The connector expects GCS_CREDENTIALS as a single JSON string. Escape all " symbols as \".

Example:

{\"type\":\"service_account\",\"project_id\":\"XXXXXX\",...}

If the private_key field contains \n, escape it as \\n.

Google credential source restrictions

When using Google Cloud external account credentials with Aiven for Apache Kafka® Connect, Aiven applies security restrictions to prevent unauthorized file access and network requests.

If the Google Cloud credential JSON file includes a credential_source object, the following restrictions apply:

  • credential_source.file: Not allowed
  • credential_source.executable.command: Not allowed
  • credential_source.url: Allowed only when allow-listed in the service configuration (gcp_auth_allowed_urls)

Example credential_source object using a URL-based credential:

{
"credential_source": {
"url": "https://sts.googleapis.com/v1/token",
"headers": {
"Metadata-Flavor": "Google"
}
}
}
important

gcp_auth_allowed_urls is a Kafka Connect service-level configuration, not a connector configuration. Configure it in the Kafka Connect service settings. This setting applies to all connectors in the service.

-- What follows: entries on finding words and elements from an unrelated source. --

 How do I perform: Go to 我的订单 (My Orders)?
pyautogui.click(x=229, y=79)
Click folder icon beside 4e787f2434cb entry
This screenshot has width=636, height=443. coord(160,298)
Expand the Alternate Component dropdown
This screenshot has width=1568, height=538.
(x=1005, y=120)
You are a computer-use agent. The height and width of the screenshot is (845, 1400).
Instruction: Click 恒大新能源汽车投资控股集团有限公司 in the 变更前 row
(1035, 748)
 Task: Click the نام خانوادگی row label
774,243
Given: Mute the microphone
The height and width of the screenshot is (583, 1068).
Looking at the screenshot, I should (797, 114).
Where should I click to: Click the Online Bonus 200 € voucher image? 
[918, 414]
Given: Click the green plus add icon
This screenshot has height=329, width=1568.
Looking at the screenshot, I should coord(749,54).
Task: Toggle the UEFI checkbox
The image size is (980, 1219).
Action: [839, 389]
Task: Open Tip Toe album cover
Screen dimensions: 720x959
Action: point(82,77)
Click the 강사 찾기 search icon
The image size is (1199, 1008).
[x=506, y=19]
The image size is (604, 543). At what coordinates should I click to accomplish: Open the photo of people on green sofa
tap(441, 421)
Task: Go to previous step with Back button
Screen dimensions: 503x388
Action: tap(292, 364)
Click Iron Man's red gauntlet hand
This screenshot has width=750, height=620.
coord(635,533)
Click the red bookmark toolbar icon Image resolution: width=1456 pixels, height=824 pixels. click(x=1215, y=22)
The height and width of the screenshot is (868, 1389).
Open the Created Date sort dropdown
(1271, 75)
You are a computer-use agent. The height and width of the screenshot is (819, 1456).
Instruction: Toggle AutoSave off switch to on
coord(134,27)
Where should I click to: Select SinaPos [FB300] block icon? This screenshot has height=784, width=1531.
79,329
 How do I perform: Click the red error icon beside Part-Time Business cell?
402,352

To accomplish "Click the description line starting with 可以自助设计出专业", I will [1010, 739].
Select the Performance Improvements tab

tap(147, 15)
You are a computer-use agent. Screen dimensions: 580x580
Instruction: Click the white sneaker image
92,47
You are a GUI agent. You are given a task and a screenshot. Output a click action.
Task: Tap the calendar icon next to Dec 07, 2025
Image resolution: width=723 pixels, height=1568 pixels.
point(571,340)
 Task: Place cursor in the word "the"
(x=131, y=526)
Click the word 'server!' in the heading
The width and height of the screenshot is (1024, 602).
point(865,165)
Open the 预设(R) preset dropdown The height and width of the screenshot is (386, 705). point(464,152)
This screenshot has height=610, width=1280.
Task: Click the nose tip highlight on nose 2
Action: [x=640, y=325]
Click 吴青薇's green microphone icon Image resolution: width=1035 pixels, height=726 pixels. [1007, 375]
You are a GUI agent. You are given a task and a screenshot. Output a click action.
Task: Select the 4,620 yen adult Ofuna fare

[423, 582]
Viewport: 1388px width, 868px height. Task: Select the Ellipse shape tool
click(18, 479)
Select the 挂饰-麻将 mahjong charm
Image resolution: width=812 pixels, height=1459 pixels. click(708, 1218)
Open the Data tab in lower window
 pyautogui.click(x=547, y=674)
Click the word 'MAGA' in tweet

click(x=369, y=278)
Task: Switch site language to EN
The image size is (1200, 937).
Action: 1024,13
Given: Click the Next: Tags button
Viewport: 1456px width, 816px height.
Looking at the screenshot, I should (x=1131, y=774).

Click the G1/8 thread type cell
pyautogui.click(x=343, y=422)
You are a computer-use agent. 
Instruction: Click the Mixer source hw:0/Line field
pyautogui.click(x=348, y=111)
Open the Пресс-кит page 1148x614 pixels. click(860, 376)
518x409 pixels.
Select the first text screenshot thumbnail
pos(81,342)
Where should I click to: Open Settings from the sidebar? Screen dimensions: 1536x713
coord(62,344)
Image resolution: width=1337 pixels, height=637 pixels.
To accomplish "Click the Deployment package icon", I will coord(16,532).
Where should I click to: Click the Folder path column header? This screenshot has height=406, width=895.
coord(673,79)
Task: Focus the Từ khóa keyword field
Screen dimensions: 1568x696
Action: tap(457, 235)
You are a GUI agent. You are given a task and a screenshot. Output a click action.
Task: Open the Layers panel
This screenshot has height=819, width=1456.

Configure allowed authentication URLs

To use URL-based credentials (credential_source.url), configure the following:

  1. Configure the Kafka Connect service with allowed authentication URLs.
  2. Configure each connector to use one of the allowed URLs.

Set gcp_auth_allowed_urls on the Kafka Connect service to define which HTTPS authentication endpoints the service can access. This setting applies to all connectors in the service.

  1. Go to the Aiven Console.
  2. Select the Aiven for Apache Kafka Connect service.
  3. Click Service settings.
  4. In Advanced configuration, click Configure.
  5. Set gcp_auth_allowed_urls to the required HTTPS endpoints.
  6. Click Save configuration.

If multiple connectors use URL-based credentials, add all required authentication URLs to gcp_auth_allowed_urls. Each unique URL needs to be added only once.

If credential_source.url is set but the URL is not included in gcp_auth_allowed_urls, connector creation fails.

In the connector configuration JSON, set credential_source.url to match one of the URLs configured in the service.

Configure Google Cloud for the connector

Create a Google Cloud Storage bucket and a Google service account key that the connector can use to write objects.

Create a Google Cloud Storage bucket

  1. In the Google Cloud console, open Cloud Storage.
  2. Create a bucket using the Cloud Storage buckets page.
  3. Specify the bucket name and location.
  4. Keep the other settings as default unless your organization requires otherwise.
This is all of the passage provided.